**TASK PROMPT**
Copy the data precisely, character for character, and leave out every picture.
++++ PROVIDED DATA
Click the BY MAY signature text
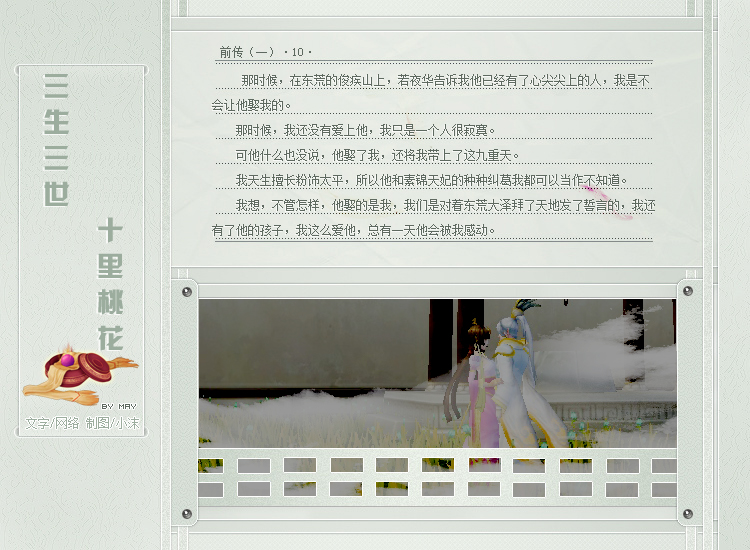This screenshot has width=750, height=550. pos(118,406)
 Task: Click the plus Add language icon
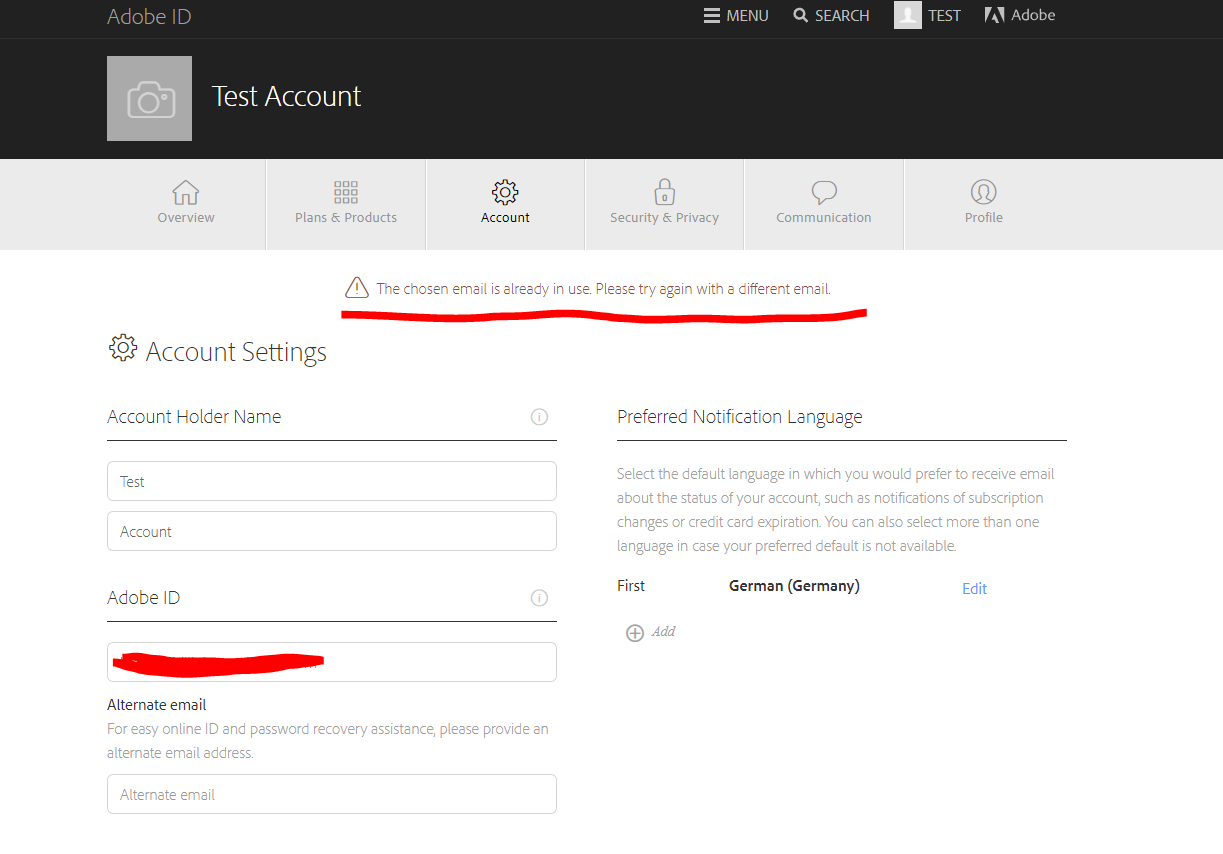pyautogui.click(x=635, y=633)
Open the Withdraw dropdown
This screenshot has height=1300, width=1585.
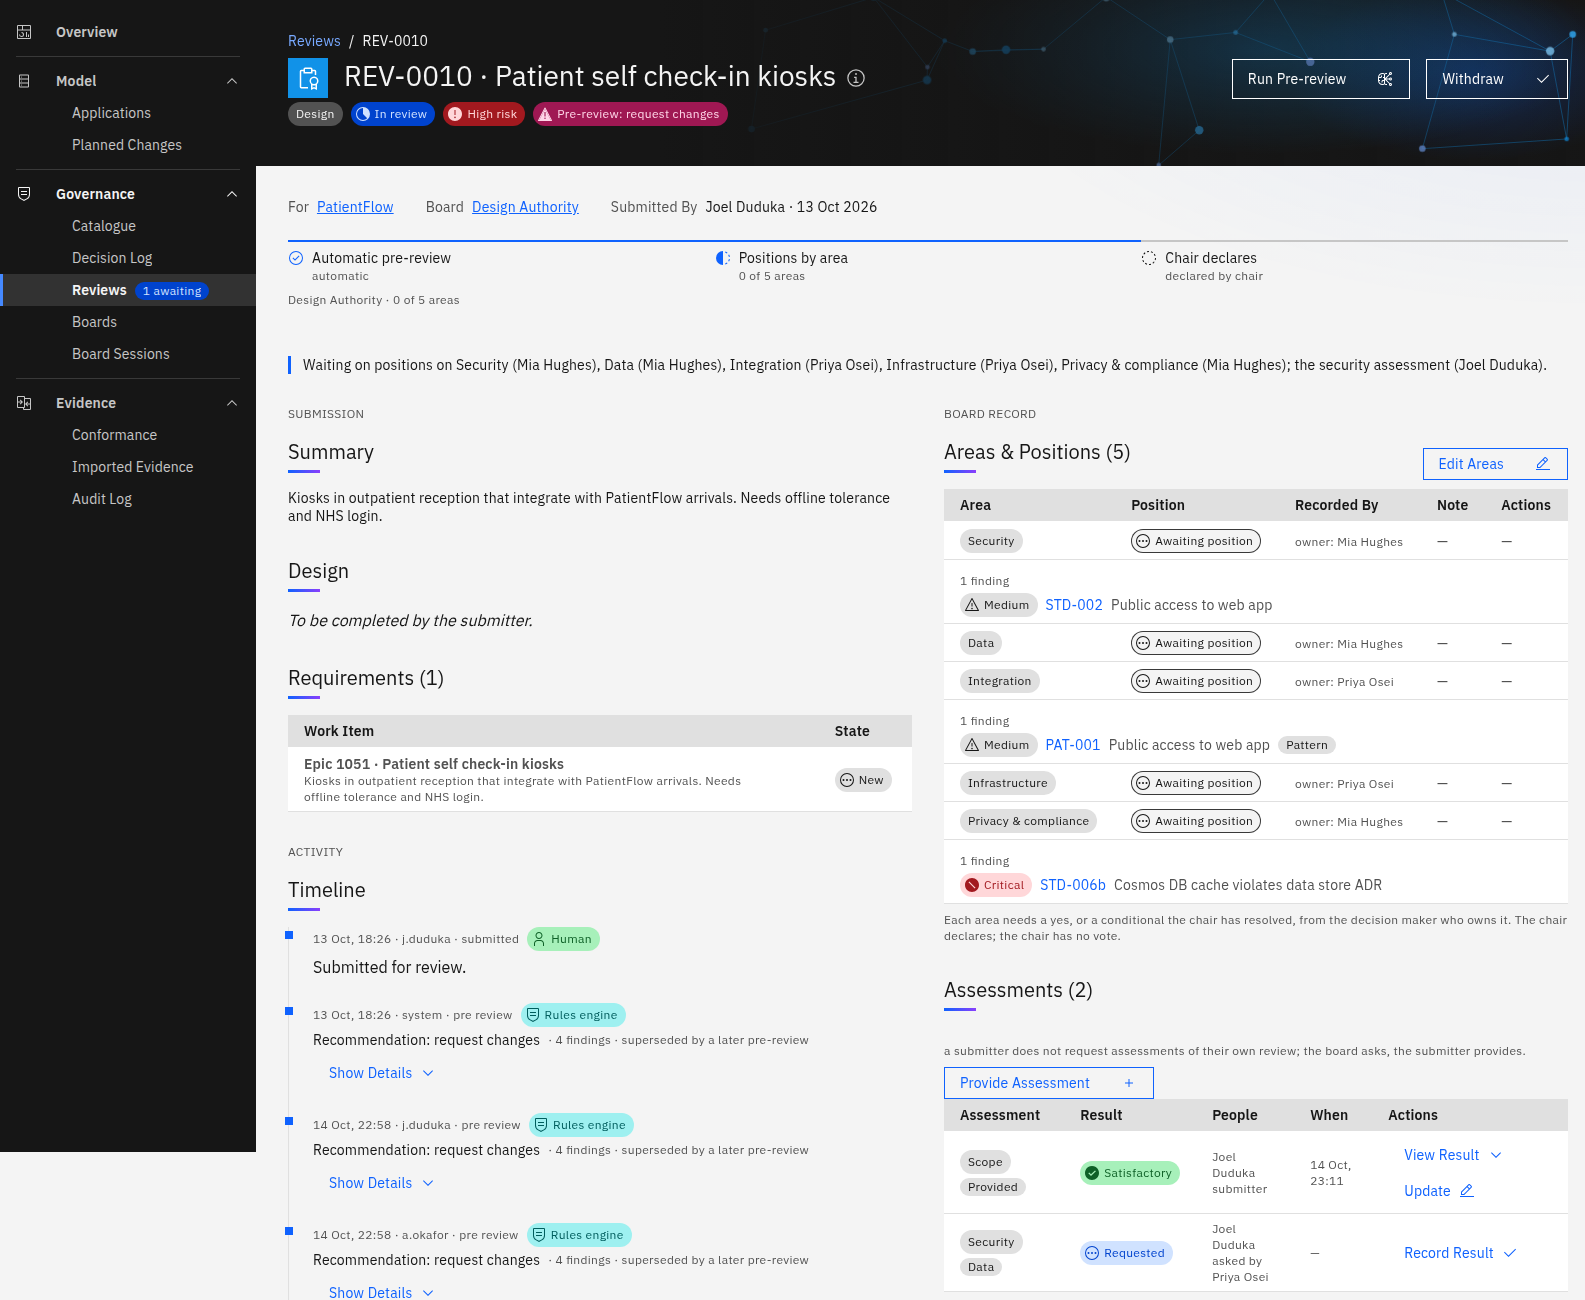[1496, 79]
++++++++
**RESPONSE AREA**
Click the BY MAY signature text
This screenshot has width=750, height=550. pos(118,406)
 Task: Click the plus Add language icon
pyautogui.click(x=635, y=633)
Open the Withdraw dropdown
This screenshot has height=1300, width=1585.
[1496, 79]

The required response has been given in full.